LISTED ENTRIES Start Marker

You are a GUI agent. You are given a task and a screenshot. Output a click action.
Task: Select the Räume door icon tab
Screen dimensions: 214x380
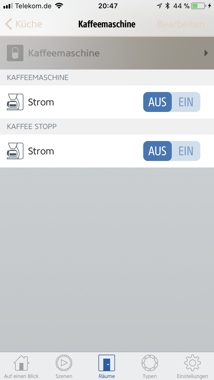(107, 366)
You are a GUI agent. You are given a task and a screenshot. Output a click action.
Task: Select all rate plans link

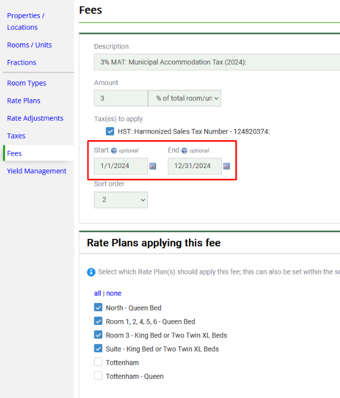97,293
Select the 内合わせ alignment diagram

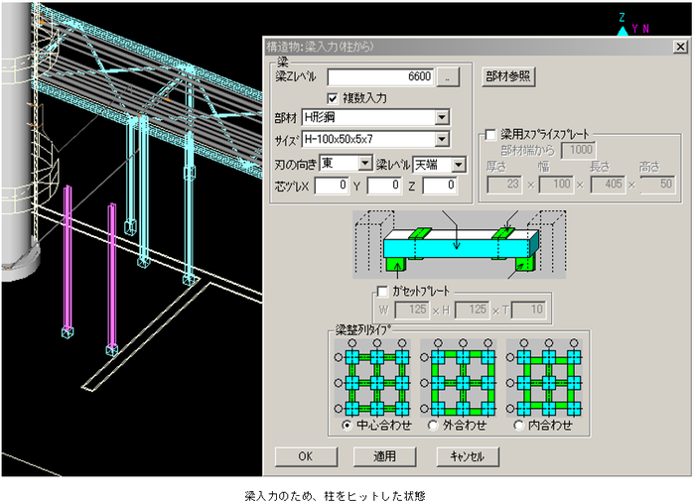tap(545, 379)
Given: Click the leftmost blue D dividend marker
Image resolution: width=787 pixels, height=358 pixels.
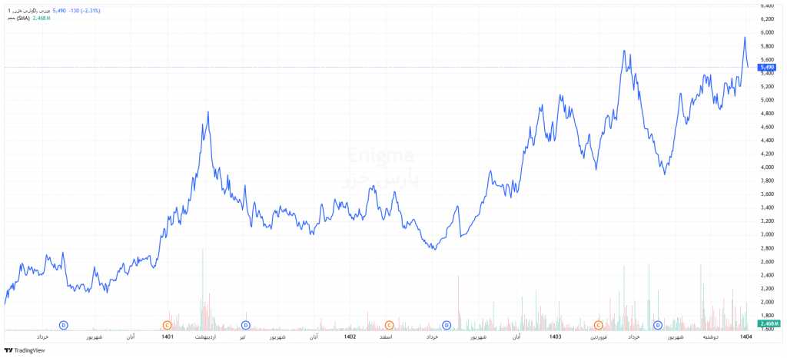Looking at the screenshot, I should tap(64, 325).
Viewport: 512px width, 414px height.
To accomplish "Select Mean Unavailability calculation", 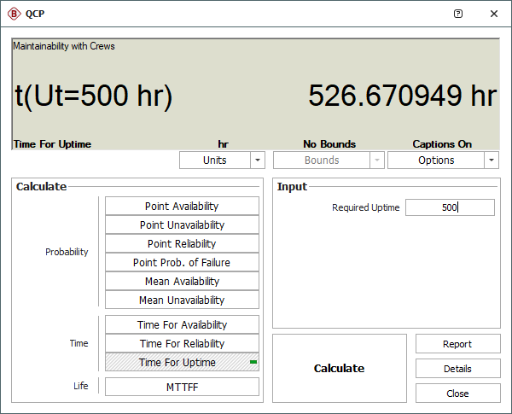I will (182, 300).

LISTED ENTRIES End Marker
LISTED ENTRIES Start Marker

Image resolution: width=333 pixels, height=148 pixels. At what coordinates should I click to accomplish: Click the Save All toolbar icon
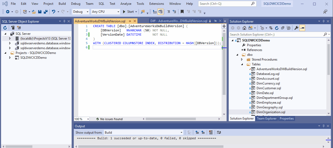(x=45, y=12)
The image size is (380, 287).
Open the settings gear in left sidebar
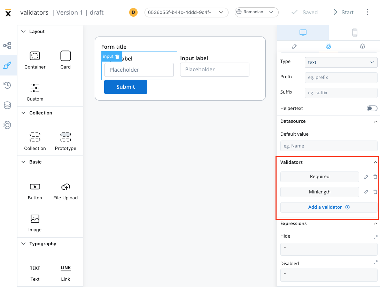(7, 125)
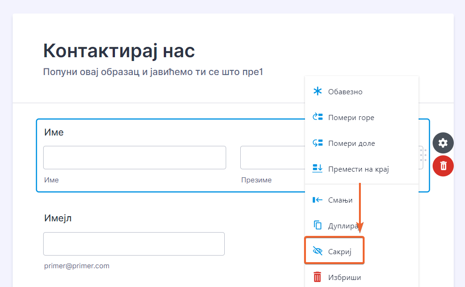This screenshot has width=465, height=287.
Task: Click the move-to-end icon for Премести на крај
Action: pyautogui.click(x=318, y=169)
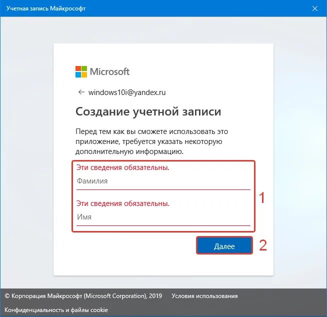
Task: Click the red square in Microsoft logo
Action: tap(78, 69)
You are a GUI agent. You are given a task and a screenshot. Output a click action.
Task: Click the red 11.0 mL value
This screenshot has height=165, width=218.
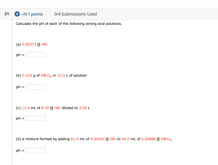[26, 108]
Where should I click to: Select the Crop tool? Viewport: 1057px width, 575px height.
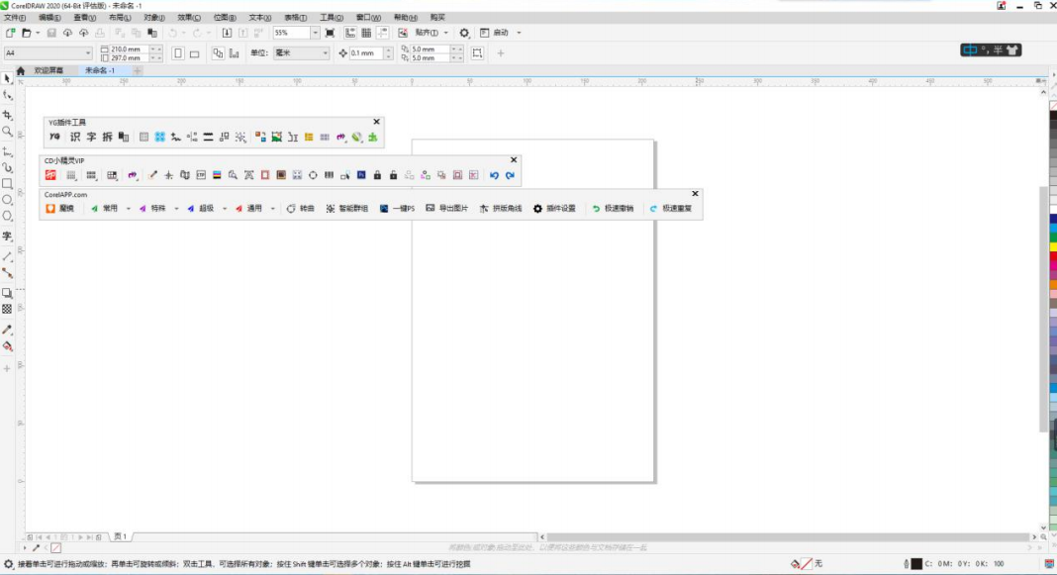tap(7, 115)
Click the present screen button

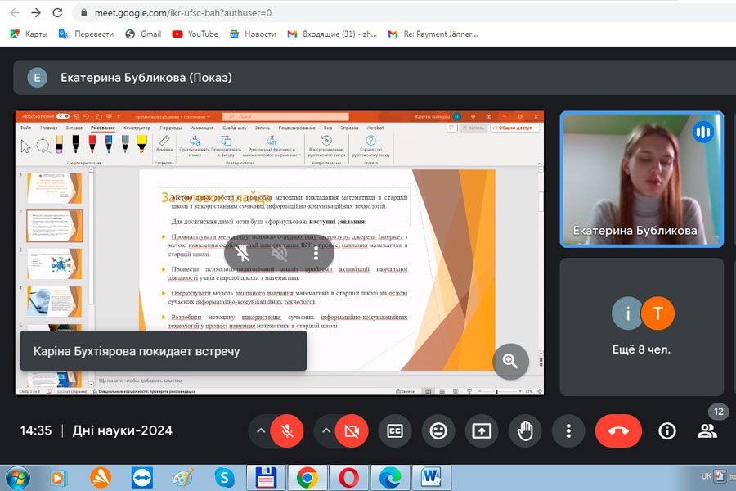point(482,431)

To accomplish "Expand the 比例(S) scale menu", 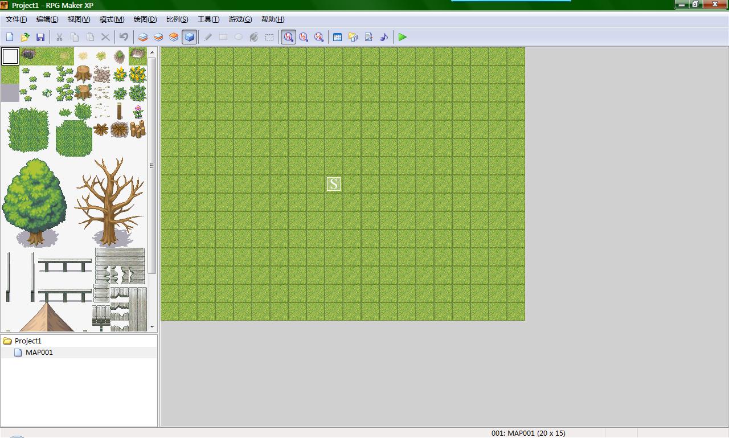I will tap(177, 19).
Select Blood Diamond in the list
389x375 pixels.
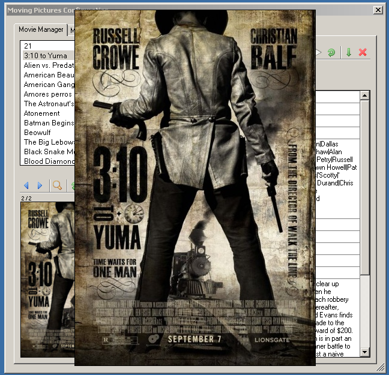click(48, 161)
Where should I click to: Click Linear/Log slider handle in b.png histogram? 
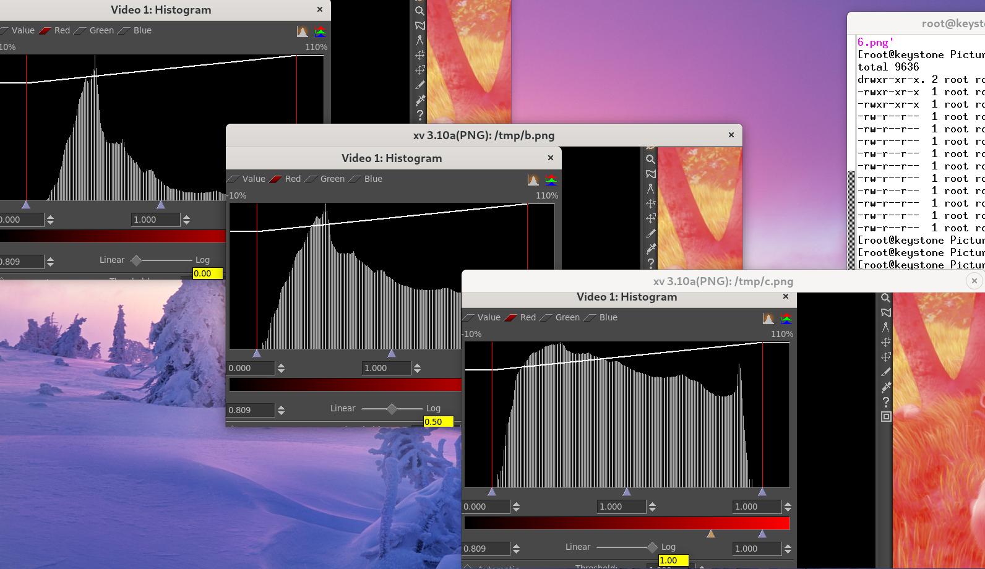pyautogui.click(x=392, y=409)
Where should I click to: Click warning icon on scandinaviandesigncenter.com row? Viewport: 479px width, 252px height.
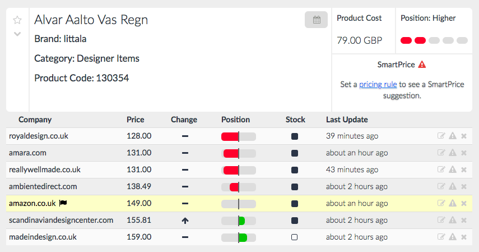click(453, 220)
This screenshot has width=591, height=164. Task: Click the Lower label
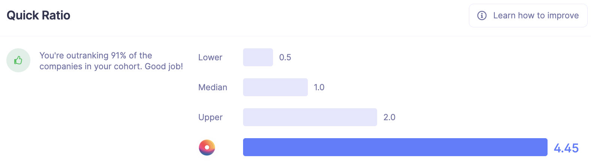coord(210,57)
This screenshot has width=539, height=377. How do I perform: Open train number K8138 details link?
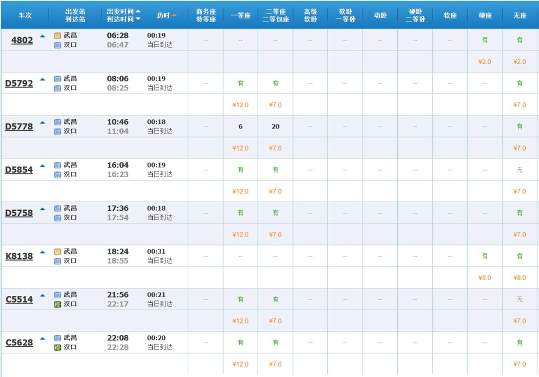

LISTED ENTRIES End Marker
LISTED ENTRIES Start Marker

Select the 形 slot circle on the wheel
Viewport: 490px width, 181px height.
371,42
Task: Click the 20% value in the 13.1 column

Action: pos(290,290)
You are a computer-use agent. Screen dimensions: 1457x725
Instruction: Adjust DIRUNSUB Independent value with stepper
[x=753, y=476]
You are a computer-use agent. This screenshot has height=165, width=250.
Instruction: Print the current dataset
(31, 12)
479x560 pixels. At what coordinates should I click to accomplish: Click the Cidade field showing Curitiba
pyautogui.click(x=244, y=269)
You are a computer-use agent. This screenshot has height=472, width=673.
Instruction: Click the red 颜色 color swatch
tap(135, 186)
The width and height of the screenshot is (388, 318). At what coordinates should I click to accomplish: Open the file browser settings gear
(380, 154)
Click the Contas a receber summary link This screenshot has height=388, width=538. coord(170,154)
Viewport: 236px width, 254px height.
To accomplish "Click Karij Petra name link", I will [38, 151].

LISTED ENTRIES End Marker

- [PROBLEM]
In which lines of the records does the word "computer" appear? Copy each of them.

- [ANSWER SPACE]
You are a computer-use agent. Screen dimensions: 1457x725
You are a computer-use agent. This screenshot has height=165, width=250.
You are a computer-use agent. This screenshot has height=472, width=673.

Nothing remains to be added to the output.